Acrescentou que isto tem uma relevância especial no atual cenário de instabilidade econômica internacional: “Em um mundo em que a competição para atrair investimentos estrangeiros é cada vez mais intensa, o Chile é visto pelos investidores internacionais como um destino confiável”.
Durante 2011, o CIE recebeu 88 solicitações de investimento, 42 das quais corresponderam a novas iniciativas (equivalentes a 64,2% do valor total de investimento autorizado) e 46 a aumentos de capital.
Os países que registraram o maior investimento autorizado durante 2011 foram o Canadá (com 20 projetos por US$ 8,178 bilhões), o Japão (com seis por US$ 1,599 bilhões), a Espanha (com 10 por US$ 986 milhões) e os Estados Unidos (com 22 por US$ 766 milhões).
O CIE também colocou em destaque o crescente interesse dos investidores asiáticos para fazer negócios no Chile, pois pela primeira vez três países asiáticos figuraram entre os 10 principais: Japão (11,6%), Coreia (1,6%) e China (1,5%).
“Isto é especialmente relevante, considerando que historicamente o investimento asiático tem representado somente 4,1% do total do investimento estrangeiro no Chile”, garantiu Mori.
Prevalência da mineração
A maior parte do investimento autorizado durante 2011 correspondeu à área da Mineração (29 solicitações por US$ 9,668 bilhões), de Serviços (27 por US$ 2,299 bilhões), de Eletricidade, gás e água (cinco por US$ 810 milhões) e de Transporte e comunicações (cinco por US$ 457 milhões).

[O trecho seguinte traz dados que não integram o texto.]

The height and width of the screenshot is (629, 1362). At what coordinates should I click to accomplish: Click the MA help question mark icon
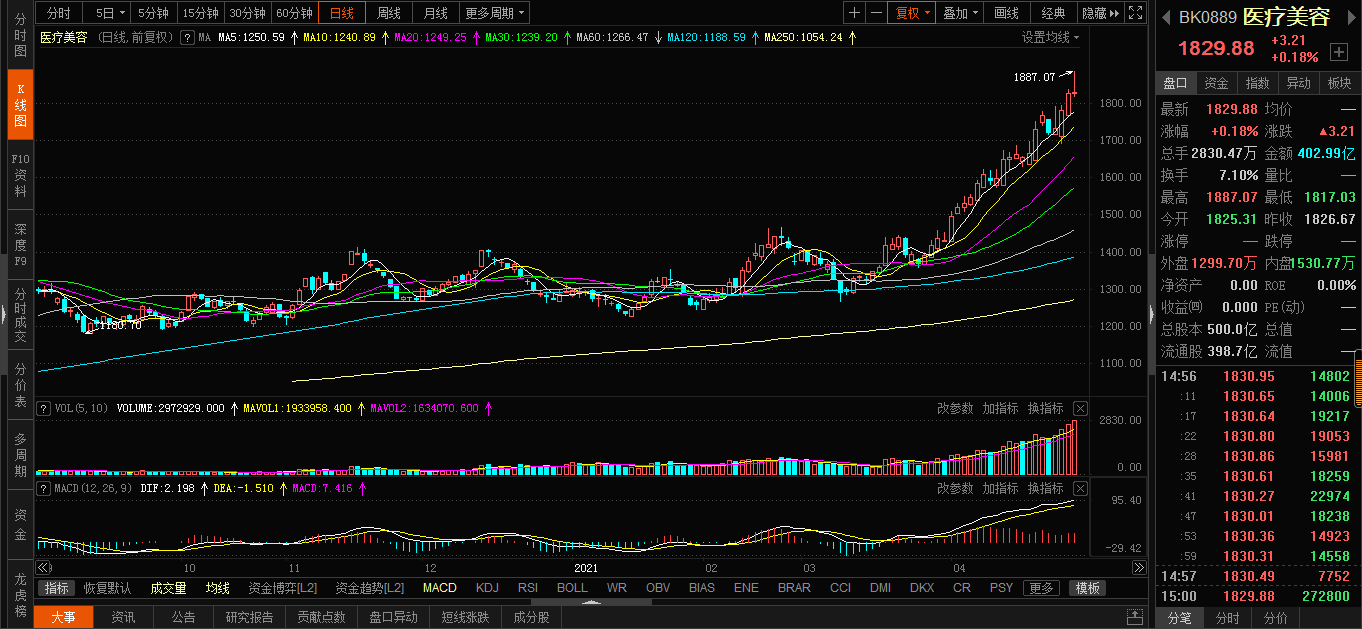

Com respeito à localização destes, 56,4% se destinarão à Região de Atacama (13 solicitudes), 17,5% irão a projetos em mais de uma zona (26 solicitudes), 12,3% ficarão em Antofagasta (8 solicitudes) e 8,5% estão projetados para a Região Metropolitana de Santiago (22).
Entre as principais iniciativas autorizadas no setor da Mineração, se destacam as companhias canadenses da Minera Casale e Barrick. Neste setor também foram relevantes os pedidos das empresas asiáticas Sumitomo (Japão) no projeto Sierra Gorda; Hebei Wenfeng Industrial Group (China) na empresa de mineração San Fierro; LG International (Coreia) em Geopark; Korea Resources Corporation (Coreia); Samsung C&T Corporation (Coreia) e Sino Union Mining Investment Holding (China).
Nos Serviços, se destacaram as solicitações das espanholas Abertis Logística e Fundação BBVA, da canadense Dorel Chilean Enterprises e da peruana Graña y Montero.
Em Eletricidade, gás e água foram relevantes as australianas Pacific Hydro e Origin Energy, e também as canadenses Ontario Teachers’ Pension Plan e Quadra FNX Water Holdings e a norte-americana GGE.
No setor de Indústria, apareceram a sueca Electrolux, a francesa Danone, a argentina Quilmes e as norte-americanas Advanced Recyclin Technology, ESCO Corporation e Mosaic Fertilizantes.
Em Comunicações, foram importantes os pedidos das norte-americanas Nextel e VTR. Já em Transporte se destacaram as canadenses Brookfield Americas Infrastructure e Nova Gas Sur.